**Data for review**
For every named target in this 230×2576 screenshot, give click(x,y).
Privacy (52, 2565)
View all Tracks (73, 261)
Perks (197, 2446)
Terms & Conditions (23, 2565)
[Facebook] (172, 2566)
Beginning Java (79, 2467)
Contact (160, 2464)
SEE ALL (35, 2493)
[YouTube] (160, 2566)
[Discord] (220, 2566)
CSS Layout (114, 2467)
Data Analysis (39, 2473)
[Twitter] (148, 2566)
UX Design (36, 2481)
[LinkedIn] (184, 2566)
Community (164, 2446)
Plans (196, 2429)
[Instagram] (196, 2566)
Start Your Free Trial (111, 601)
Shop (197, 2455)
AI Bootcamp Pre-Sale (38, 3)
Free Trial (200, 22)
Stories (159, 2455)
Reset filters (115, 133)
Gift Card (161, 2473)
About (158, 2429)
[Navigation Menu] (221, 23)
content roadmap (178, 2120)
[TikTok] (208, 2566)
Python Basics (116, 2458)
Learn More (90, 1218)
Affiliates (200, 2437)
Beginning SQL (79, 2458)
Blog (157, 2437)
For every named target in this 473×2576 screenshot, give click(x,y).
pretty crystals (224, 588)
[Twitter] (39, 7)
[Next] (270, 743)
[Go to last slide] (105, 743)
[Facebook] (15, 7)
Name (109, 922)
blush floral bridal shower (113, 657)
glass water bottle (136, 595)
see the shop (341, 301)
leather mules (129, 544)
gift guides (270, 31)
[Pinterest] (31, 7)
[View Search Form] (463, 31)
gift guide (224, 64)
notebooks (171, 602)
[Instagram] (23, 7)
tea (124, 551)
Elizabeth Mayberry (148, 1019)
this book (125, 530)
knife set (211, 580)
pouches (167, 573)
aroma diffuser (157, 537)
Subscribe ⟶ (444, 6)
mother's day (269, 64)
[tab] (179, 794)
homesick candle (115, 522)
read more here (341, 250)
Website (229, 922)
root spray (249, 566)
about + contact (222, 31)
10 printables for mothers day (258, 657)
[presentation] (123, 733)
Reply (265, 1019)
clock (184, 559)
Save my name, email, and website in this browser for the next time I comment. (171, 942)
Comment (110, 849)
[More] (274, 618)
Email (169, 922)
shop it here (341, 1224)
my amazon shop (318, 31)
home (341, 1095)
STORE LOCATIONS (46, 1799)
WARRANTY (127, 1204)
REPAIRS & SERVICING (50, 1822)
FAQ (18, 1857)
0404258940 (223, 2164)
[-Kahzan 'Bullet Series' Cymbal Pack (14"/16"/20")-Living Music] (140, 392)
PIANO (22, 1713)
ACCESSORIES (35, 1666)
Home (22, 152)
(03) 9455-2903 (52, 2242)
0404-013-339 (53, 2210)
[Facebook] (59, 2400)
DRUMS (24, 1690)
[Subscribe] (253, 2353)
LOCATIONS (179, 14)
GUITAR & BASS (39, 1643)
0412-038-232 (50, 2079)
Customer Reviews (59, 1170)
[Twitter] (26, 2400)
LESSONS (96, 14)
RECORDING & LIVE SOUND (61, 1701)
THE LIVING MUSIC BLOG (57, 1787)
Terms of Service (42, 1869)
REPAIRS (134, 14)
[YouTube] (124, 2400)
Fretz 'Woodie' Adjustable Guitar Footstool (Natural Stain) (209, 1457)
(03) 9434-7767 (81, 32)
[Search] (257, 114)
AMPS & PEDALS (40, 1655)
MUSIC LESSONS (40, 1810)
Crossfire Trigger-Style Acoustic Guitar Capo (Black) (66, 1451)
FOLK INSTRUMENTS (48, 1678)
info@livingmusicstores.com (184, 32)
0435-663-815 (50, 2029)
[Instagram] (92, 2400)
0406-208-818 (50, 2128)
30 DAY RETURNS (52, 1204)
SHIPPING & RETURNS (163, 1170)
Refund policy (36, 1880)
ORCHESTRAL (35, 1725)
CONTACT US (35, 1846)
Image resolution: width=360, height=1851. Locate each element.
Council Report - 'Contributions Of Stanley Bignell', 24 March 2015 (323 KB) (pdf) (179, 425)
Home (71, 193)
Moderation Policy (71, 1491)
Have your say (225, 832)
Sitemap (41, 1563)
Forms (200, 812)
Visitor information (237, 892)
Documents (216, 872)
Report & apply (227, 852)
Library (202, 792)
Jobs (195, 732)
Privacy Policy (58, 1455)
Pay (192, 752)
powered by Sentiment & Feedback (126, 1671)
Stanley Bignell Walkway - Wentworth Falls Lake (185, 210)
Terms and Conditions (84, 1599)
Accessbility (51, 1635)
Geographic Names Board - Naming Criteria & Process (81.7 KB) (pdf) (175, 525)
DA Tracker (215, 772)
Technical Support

**Task**
Copy the lines of the data above exactly as written, beginning with the line containing "Home (22, 152)" and ending with the line containing "THE LIVING MUSIC BLOG (57, 1787)", and leave out all other lines.

**Answer below**
Home (22, 152)
(03) 9455-2903 (52, 2242)
0404-013-339 (53, 2210)
[Facebook] (59, 2400)
DRUMS (24, 1690)
[Subscribe] (253, 2353)
LOCATIONS (179, 14)
GUITAR & BASS (39, 1643)
0412-038-232 (50, 2079)
Customer Reviews (59, 1170)
[Twitter] (26, 2400)
LESSONS (96, 14)
RECORDING & LIVE SOUND (61, 1701)
THE LIVING MUSIC BLOG (57, 1787)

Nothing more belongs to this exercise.